Linear Diagram Design Study

This page contains questions, data and experimental software for a Linear Diagram Design Study.

The work here is described in this publication:

The consumer version of the software. See below for a version that will allow reproduction of the study diagrams.

There are 7 studies, 6 testing at a specific design feature and the final testing the combined design. They had either 2 or 3 conditions. Each study was conducted in broadly the same way using Amazon MTurk. MTurk workers were restricted to those from the USA. Participants were tested for attention. Data from non-attentive partipants was discarded. Each (attentive) participant was awarded $1 for contributing to the research. A pilot of 10 subjects per condition was conducted, adjustments made depending on the pilot, then the main study of 100 participants per condition was conducted. The data contained in the subsequent study pages is filtered to remove non-attentive participants.

The studies used a between participant design. Participants took one of the tests, and could only take one test. Participants were barred from taking more than one of any of the studies, by recording Worker Ids. Participants who attempted to restart after starting a test but had not finished were not allowed to do so. For each different type the questions are the same, except for some variation in the text of training questions.

The first pages were training, and were always presented in the same order. There were 2 inattentive participant test questions. The text of these requires the participant to click on the image rather than the radio button and "Next page" button. The intention is to ensure the participant reads the questions rather than clicks as quickly as possible through them. They were always on pages 8 and 14. These two pages also afforded a rest point, as the participants were told they were not timed. The 12 data generating questions were presented in a random order.

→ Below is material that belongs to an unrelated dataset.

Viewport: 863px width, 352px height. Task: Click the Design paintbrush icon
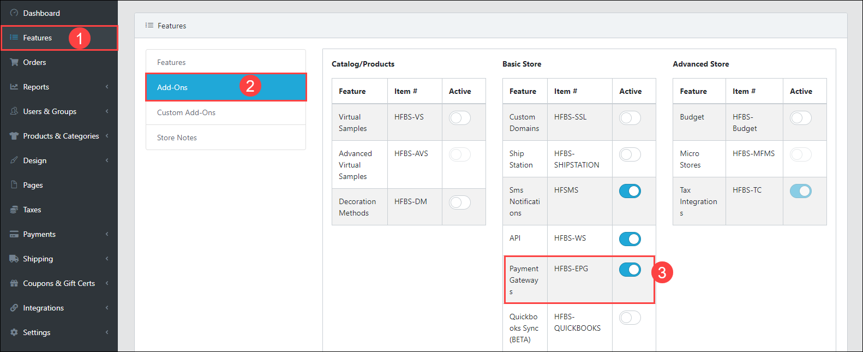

The visualizations were generated from source data derived from SNAP Twitter ego networks. The sets names were changed, and some reduction in large data sets was performed.

The studies (in chronological order):

  1. line segments
  2. colour
  3. guide-lines
  4. set-order
  5. line width
  6. orientation
  7. final comparison of designs

This is the software used to generate the diagrams. It is set up so the guided options are the default.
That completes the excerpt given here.